| Brief |
Copy out the data word for word, without any of its pictures.

_ _ _ _ _

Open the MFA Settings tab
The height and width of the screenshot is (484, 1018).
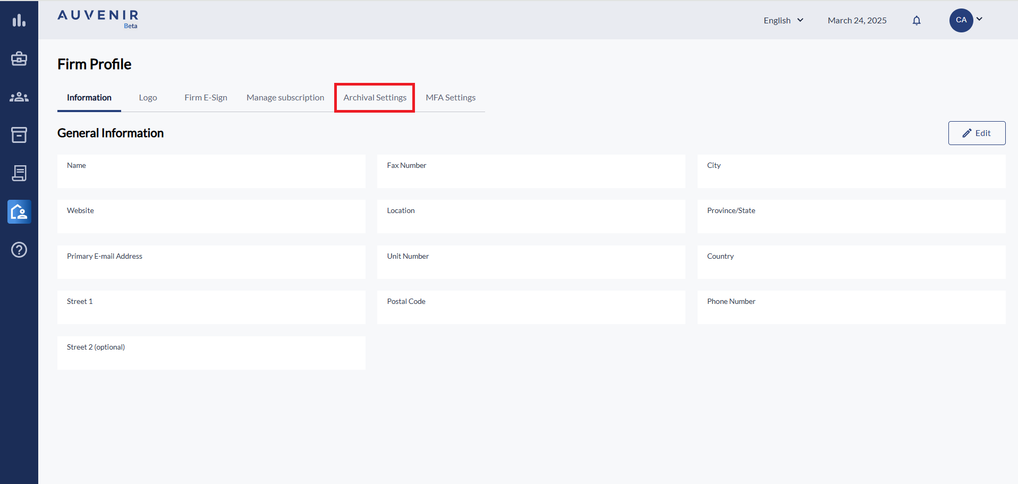pyautogui.click(x=451, y=98)
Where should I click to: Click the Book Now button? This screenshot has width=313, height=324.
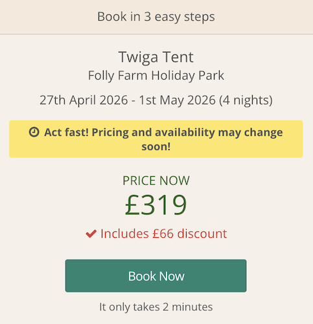156,275
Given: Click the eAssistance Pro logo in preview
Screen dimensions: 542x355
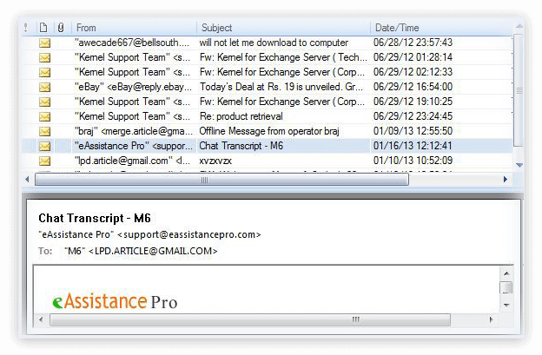Looking at the screenshot, I should 115,302.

_ _ _ _ _

| Reply to the exercise |
Open the MFA Settings tab
The height and width of the screenshot is (484, 1018).
pyautogui.click(x=451, y=98)
Where should I click to: Click the Book Now button? This screenshot has width=313, height=324.
156,275
Given: Click the eAssistance Pro logo in preview
Screen dimensions: 542x355
Looking at the screenshot, I should 115,302.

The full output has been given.